Don't make the mistake of over or under valuing your business. Use this quick checklist and you'll be well on your way to securing investment

1. Get advice

Pick two or three accountancy or corporate finance firms. Ask them to place a price on your business.

2. Avoid formal valuations

Don’t bother with formal valuations. They’re expensive and buyers will make their own assessment. The exception may be family businesses where you are selling to other shareholders.

3. Assess the market

Assess the ‘sexiness’ or ‘fragility’ of your sector. Advisers will fire questions and take a view. Be realistic. Consider your competition, notable changes in the market, the management team, your own importance to the business, and anything that may boost, or indeed, threaten your price, such as outstanding litigation.

4. Make comparisons

Look at comparable public companies’ share prices in your sector. This is always a good starting point, but be aware of equating your performance with that of a more successful player in your sector.

5. Apply various valuation methods

Try various valuation methods and find a middle ground. Methods include an ‘earnings multiple’ (profits after tax); an ‘EBIT (earnings before interest and tax) multiple’, applied where you have debt in a business; ‘asset-based valuations’ if the business has strong intangible assets, such as patents or key employees; and ‘discounted cashflow’ based on estimated future revenues, such as companies that have yet to commercialise a product.

6. Spread your fees

If you’re selling, offer advisers a financial incentive based on completion, such as a percentage of the transaction. This will ensure they strive to create competitive tension when marketing the business. Pick advisers with industry knowledge, track record and contacts at home and abroad to maximise the chances of driving up the bidding.

7. Offer incentives

Incentivise your key management members. This helps to maintain the value throughout the process so that the team keeps its eyes on the day-to-day.

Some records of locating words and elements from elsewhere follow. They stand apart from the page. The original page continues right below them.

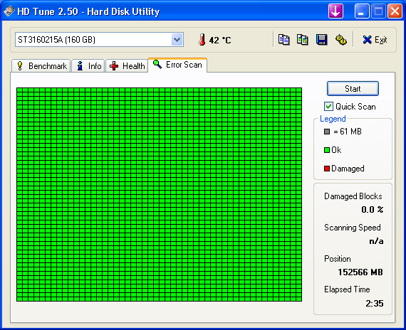This screenshot has width=406, height=330.
Task: Switch to the Health tab
Action: (x=127, y=65)
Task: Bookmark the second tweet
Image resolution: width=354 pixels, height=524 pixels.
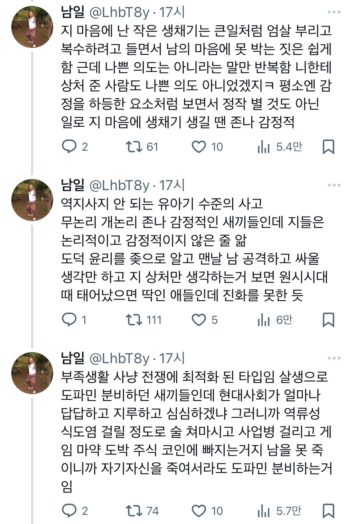Action: click(328, 320)
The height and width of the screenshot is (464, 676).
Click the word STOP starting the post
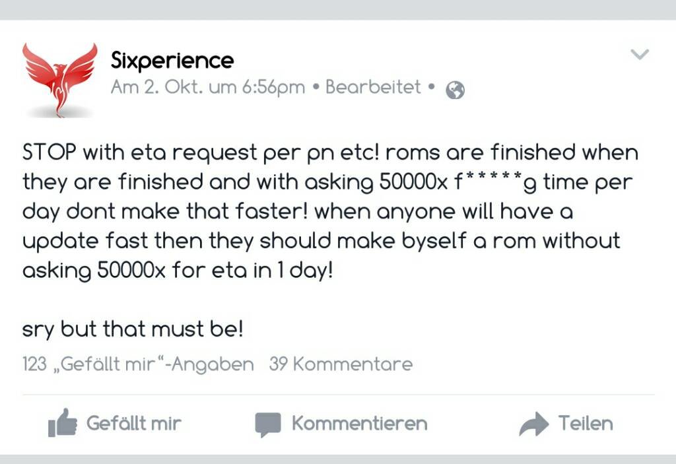click(50, 152)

8. Take property and cash with you

Pull property and cash in the business out of the equation – unless it is part of your valuation method. Make sure though that the promised growth is not dependent on those assets remaining in the business.

9. Don’t inflate figures

Don’t change accounting policy to inflate profits. It gives the buyer a great reason to renegotiate and is unethical.

10. Be realistic

It’s a universal truth that all entrepreneurs think their business is worth more. But if you hang onto that view you may just scupper a fair and worthy deal.